The Journey Continues: Nov. 6, 2018

It is a critically important day today–election day.  I am not a politician and not one to campaign.  But I stand firmly on the rights given to us as countrymen to vote.  So, do not let this day go by without expressing yours.

Yesterday, as I went to the school I had journaled that God would make it clear for me why it seemed I enjoyed the administrator I worked with, but why did I sense something strained between us?  It wasn’t tangible, but nonetheless present, and had been for a few weeks.  At the end of the day we needed to spend the last hour with his leadership team to develop more of the work which needed done for the State Dept of Education.  There is a good deal of this work to do and a timeline for it.   He and I had talked through a plan for the meeting which we did.  At the end of it we needed to inform them of some upcoming work with the next two meetings and what needed accomplished.  It was then that I saw something I needed to see.  I had spoken up to inform the team of this forthcoming work.  The principal jumped in which I thought was fine and did some additional explaining.  About bedtime I got an email from him apologizing for his “rude” behavior at the end of the meeting.  He had interrupted me rudely he felt and wanted to apologize.  He also said he was trying to protect his staff from too much information and from overwhelming them.  I accepted his apology and thanked him for it and said I hadn’t felt the least bit “rudely interrupted”.
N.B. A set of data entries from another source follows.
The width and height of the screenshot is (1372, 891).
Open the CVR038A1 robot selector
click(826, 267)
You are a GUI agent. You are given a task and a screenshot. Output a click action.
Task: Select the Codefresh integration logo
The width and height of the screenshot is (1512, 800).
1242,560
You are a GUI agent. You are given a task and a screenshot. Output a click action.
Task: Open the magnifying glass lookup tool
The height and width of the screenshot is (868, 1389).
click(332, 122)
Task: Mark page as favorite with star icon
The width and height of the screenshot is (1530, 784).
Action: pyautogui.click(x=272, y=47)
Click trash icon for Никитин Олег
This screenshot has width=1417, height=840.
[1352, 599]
I awoke in the middle of the night with some clarity I hadn’t expected.  The superintendent of the district does a learning style profile for his administrators.  He shared this with me when I first started working with them.  I had done the same one many years ago with all my staff so we could better know how to work with one another.  It hit me in the night that this new administrator is completely opposite of me in a different profile I’ve taken but I doubt he has.  I am the type who needs to know the whole picture for what I’m working with.  If I don’t have it I can’t function as well with the work.  He on the other hand feels strongly he must limit how much information is given or it is overwhelming.  Neither is right or wrong, just how we are wired personally.  I’m going to talk with him about this so we can balance one another out.  We seem to be polar opposites in this arena and most people are somewhere between.  Knowing this we can always talk this through before entering into our meetings.

So, what’s this have to do with my journey?  I just thanked God for being so interested in our details of life.  He really is!